EXERCISE AIM.
Each entry shown below is to be reproduced exactly.

(Pixel coordinate grounding data)

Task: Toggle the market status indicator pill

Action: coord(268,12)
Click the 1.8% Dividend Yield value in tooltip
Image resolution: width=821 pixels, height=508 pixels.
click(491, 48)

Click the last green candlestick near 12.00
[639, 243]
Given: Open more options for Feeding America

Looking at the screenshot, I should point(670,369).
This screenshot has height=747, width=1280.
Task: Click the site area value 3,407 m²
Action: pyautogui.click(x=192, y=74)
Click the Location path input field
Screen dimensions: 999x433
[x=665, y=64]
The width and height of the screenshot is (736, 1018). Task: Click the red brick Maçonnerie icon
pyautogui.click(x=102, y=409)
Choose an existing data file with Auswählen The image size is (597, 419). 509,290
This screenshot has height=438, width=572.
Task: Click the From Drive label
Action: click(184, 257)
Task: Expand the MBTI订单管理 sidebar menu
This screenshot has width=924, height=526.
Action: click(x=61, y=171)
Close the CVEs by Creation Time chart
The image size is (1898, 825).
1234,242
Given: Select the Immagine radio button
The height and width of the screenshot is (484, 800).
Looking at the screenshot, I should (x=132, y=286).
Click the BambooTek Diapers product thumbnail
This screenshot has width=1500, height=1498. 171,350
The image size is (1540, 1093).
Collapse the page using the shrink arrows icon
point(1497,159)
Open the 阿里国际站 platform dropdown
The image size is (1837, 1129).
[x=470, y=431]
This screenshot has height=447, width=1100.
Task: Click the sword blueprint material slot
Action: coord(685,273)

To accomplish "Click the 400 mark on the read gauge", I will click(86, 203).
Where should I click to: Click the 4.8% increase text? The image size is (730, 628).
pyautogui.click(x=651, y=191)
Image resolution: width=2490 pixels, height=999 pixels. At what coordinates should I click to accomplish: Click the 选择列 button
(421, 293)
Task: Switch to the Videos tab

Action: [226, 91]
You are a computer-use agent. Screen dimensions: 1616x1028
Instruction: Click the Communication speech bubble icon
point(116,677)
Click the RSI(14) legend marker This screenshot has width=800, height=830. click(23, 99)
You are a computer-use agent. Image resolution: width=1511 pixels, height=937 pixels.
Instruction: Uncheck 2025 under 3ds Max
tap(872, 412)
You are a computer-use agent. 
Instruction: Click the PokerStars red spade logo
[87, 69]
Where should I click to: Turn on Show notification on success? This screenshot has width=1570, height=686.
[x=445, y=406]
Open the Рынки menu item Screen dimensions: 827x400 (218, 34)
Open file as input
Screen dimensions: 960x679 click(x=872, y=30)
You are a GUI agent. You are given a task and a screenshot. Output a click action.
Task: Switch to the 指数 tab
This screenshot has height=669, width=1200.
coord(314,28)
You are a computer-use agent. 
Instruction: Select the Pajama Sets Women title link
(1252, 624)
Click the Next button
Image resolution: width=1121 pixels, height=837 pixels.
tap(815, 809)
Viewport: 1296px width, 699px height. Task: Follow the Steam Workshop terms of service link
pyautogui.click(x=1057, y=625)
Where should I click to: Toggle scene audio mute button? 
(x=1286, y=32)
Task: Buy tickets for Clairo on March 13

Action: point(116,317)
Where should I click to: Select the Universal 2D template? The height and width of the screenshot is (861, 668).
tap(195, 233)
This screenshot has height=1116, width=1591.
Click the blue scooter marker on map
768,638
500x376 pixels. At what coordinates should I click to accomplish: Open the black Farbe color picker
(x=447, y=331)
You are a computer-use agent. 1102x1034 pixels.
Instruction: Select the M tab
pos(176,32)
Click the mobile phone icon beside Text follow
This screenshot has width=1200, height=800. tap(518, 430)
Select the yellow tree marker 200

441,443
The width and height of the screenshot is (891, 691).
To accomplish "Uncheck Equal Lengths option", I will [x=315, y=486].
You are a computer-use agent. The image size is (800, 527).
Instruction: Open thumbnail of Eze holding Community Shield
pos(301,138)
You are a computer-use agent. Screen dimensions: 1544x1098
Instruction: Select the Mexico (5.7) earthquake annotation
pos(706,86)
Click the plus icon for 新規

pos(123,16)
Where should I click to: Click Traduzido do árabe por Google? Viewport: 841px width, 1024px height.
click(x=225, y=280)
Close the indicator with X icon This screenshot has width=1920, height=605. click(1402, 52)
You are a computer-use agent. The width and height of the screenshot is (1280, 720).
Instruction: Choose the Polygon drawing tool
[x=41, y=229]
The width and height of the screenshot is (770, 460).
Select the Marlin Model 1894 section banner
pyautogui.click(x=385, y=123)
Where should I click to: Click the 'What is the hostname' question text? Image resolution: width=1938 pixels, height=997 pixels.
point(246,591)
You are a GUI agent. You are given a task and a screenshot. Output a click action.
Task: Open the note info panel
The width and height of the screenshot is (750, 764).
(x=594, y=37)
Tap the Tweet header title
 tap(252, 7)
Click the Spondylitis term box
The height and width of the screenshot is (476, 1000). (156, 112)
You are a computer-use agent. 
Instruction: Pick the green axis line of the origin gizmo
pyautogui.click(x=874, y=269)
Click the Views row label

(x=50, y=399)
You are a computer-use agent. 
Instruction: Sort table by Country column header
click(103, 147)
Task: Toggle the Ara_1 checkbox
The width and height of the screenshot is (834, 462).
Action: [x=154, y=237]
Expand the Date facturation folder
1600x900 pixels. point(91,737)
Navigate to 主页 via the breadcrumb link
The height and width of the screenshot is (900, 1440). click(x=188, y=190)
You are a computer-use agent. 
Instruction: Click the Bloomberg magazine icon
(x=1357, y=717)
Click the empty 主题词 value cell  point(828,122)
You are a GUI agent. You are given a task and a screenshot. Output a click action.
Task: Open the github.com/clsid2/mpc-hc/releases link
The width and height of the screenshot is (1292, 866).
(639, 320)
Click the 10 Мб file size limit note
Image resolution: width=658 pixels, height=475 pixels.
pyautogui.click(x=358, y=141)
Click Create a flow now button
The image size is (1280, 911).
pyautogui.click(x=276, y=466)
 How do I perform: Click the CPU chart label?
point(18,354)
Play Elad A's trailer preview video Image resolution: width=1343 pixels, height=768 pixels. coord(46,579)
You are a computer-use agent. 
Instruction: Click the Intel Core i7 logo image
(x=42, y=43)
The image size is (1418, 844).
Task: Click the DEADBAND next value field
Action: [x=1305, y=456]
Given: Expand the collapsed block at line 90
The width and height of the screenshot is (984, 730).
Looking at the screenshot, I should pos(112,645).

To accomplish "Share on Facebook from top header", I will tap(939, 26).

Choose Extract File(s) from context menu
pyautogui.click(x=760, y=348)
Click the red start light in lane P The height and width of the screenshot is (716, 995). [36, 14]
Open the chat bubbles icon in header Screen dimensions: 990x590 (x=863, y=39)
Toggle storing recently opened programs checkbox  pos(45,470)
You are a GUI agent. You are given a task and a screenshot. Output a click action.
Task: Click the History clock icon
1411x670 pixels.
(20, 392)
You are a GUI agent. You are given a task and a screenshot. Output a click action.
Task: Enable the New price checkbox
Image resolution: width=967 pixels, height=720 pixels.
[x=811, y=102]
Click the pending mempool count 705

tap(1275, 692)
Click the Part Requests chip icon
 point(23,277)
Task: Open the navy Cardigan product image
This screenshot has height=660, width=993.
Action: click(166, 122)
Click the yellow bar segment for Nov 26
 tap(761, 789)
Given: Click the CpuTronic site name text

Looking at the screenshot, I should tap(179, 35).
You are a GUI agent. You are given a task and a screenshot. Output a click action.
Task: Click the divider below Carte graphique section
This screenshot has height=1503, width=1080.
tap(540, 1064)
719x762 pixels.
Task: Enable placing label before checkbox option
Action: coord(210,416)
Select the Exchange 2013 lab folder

SOLVED PROBLEM.
Task: Toggle the market status indicator pill

Action: coord(268,12)
Click the 1.8% Dividend Yield value in tooltip
Image resolution: width=821 pixels, height=508 pixels.
click(491, 48)

Click the last green candlestick near 12.00
[639, 243]
Given: Open more options for Feeding America

Looking at the screenshot, I should point(670,369).
This screenshot has height=747, width=1280.
Task: Click the site area value 3,407 m²
Action: pyautogui.click(x=192, y=74)
Click the Location path input field
Screen dimensions: 999x433
[x=665, y=64]
The width and height of the screenshot is (736, 1018). Task: Click the red brick Maçonnerie icon
pyautogui.click(x=102, y=409)
Choose an existing data file with Auswählen The image size is (597, 419). 509,290
This screenshot has height=438, width=572.
Task: Click the From Drive label
Action: click(184, 257)
Task: Expand the MBTI订单管理 sidebar menu
This screenshot has width=924, height=526.
Action: click(x=61, y=171)
Close the CVEs by Creation Time chart
The image size is (1898, 825).
1234,242
Given: Select the Immagine radio button
The height and width of the screenshot is (484, 800).
Looking at the screenshot, I should (x=132, y=286).
Click the BambooTek Diapers product thumbnail
This screenshot has width=1500, height=1498. 171,350
The image size is (1540, 1093).
Collapse the page using the shrink arrows icon
point(1497,159)
Open the 阿里国际站 platform dropdown
The image size is (1837, 1129).
[x=470, y=431]
This screenshot has height=447, width=1100.
Task: Click the sword blueprint material slot
Action: coord(685,273)

To accomplish "Click the 400 mark on the read gauge", I will click(86, 203).
Where should I click to: Click the 4.8% increase text? The image size is (730, 628).
pyautogui.click(x=651, y=191)
Image resolution: width=2490 pixels, height=999 pixels. At what coordinates should I click to accomplish: Click the 选择列 button
(421, 293)
Task: Switch to the Videos tab

Action: [226, 91]
You are a computer-use agent. Screen dimensions: 1616x1028
Instruction: Click the Communication speech bubble icon
point(116,677)
Click the RSI(14) legend marker This screenshot has width=800, height=830. click(23, 99)
You are a computer-use agent. Image resolution: width=1511 pixels, height=937 pixels.
Instruction: Uncheck 2025 under 3ds Max
tap(872, 412)
You are a computer-use agent. 
Instruction: Click the PokerStars red spade logo
[87, 69]
Where should I click to: Turn on Show notification on success? This screenshot has width=1570, height=686.
[x=445, y=406]
Open the Рынки menu item Screen dimensions: 827x400 (218, 34)
Open file as input
Screen dimensions: 960x679 click(x=872, y=30)
You are a GUI agent. You are given a task and a screenshot. Output a click action.
Task: Switch to the 指数 tab
This screenshot has height=669, width=1200.
coord(314,28)
You are a computer-use agent. 
Instruction: Select the Pajama Sets Women title link
(1252, 624)
Click the Next button
Image resolution: width=1121 pixels, height=837 pixels.
tap(815, 809)
Viewport: 1296px width, 699px height. Task: Follow the Steam Workshop terms of service link
pyautogui.click(x=1057, y=625)
Where should I click to: Toggle scene audio mute button? 
(x=1286, y=32)
Task: Buy tickets for Clairo on March 13

Action: point(116,317)
Where should I click to: Select the Universal 2D template? The height and width of the screenshot is (861, 668).
tap(195, 233)
This screenshot has height=1116, width=1591.
Click the blue scooter marker on map
768,638
500x376 pixels. At what coordinates should I click to accomplish: Open the black Farbe color picker
(x=447, y=331)
You are a computer-use agent. 1102x1034 pixels.
Instruction: Select the M tab
pos(176,32)
Click the mobile phone icon beside Text follow
This screenshot has width=1200, height=800. tap(518, 430)
Select the yellow tree marker 200

441,443
The width and height of the screenshot is (891, 691).
To accomplish "Uncheck Equal Lengths option", I will [x=315, y=486].
You are a computer-use agent. The image size is (800, 527).
Instruction: Open thumbnail of Eze holding Community Shield
pos(301,138)
You are a computer-use agent. Screen dimensions: 1544x1098
Instruction: Select the Mexico (5.7) earthquake annotation
pos(706,86)
Click the plus icon for 新規

pos(123,16)
Where should I click to: Click Traduzido do árabe por Google? Viewport: 841px width, 1024px height.
click(x=225, y=280)
Close the indicator with X icon This screenshot has width=1920, height=605. click(1402, 52)
You are a computer-use agent. The width and height of the screenshot is (1280, 720).
Instruction: Choose the Polygon drawing tool
[x=41, y=229]
The width and height of the screenshot is (770, 460).
Select the Marlin Model 1894 section banner
pyautogui.click(x=385, y=123)
Where should I click to: Click the 'What is the hostname' question text? Image resolution: width=1938 pixels, height=997 pixels.
point(246,591)
You are a GUI agent. You are given a task and a screenshot. Output a click action.
Task: Open the note info panel
The width and height of the screenshot is (750, 764).
(x=594, y=37)
Tap the Tweet header title
 tap(252, 7)
Click the Spondylitis term box
The height and width of the screenshot is (476, 1000). (156, 112)
You are a computer-use agent. 
Instruction: Pick the green axis line of the origin gizmo
pyautogui.click(x=874, y=269)
Click the Views row label

(x=50, y=399)
You are a computer-use agent. 
Instruction: Sort table by Country column header
click(103, 147)
Task: Toggle the Ara_1 checkbox
The width and height of the screenshot is (834, 462).
Action: [x=154, y=237]
Expand the Date facturation folder
1600x900 pixels. point(91,737)
Navigate to 主页 via the breadcrumb link
The height and width of the screenshot is (900, 1440). click(x=188, y=190)
You are a computer-use agent. 
Instruction: Click the Bloomberg magazine icon
(x=1357, y=717)
Click the empty 主题词 value cell  point(828,122)
You are a GUI agent. You are given a task and a screenshot. Output a click action.
Task: Open the github.com/clsid2/mpc-hc/releases link
The width and height of the screenshot is (1292, 866).
(639, 320)
Click the 10 Мб file size limit note
Image resolution: width=658 pixels, height=475 pixels.
pyautogui.click(x=358, y=141)
Click Create a flow now button
The image size is (1280, 911).
pyautogui.click(x=276, y=466)
 How do I perform: Click the CPU chart label?
point(18,354)
Play Elad A's trailer preview video Image resolution: width=1343 pixels, height=768 pixels. coord(46,579)
You are a computer-use agent. 
Instruction: Click the Intel Core i7 logo image
(x=42, y=43)
The image size is (1418, 844).
Task: Click the DEADBAND next value field
Action: [x=1305, y=456]
Given: Expand the collapsed block at line 90
The width and height of the screenshot is (984, 730).
Looking at the screenshot, I should pos(112,645).

To accomplish "Share on Facebook from top header", I will tap(939, 26).

Choose Extract File(s) from context menu
pyautogui.click(x=760, y=348)
Click the red start light in lane P The height and width of the screenshot is (716, 995). [36, 14]
Open the chat bubbles icon in header Screen dimensions: 990x590 (x=863, y=39)
Toggle storing recently opened programs checkbox  pos(45,470)
You are a GUI agent. You are given a task and a screenshot. Output a click action.
Task: Click the History clock icon
1411x670 pixels.
(20, 392)
You are a GUI agent. You are given a task and a screenshot. Output a click action.
Task: Enable the New price checkbox
Image resolution: width=967 pixels, height=720 pixels.
[x=811, y=102]
Click the pending mempool count 705

tap(1275, 692)
Click the Part Requests chip icon
 point(23,277)
Task: Open the navy Cardigan product image
This screenshot has height=660, width=993.
Action: click(166, 122)
Click the yellow bar segment for Nov 26
 tap(761, 789)
Given: Click the CpuTronic site name text

Looking at the screenshot, I should tap(179, 35).
You are a GUI agent. You are given a task and a screenshot. Output a click action.
Task: Click the divider below Carte graphique section
This screenshot has height=1503, width=1080.
tap(540, 1064)
719x762 pixels.
Task: Enable placing label before checkbox option
Action: coord(210,416)
Select the Exchange 2013 lab folder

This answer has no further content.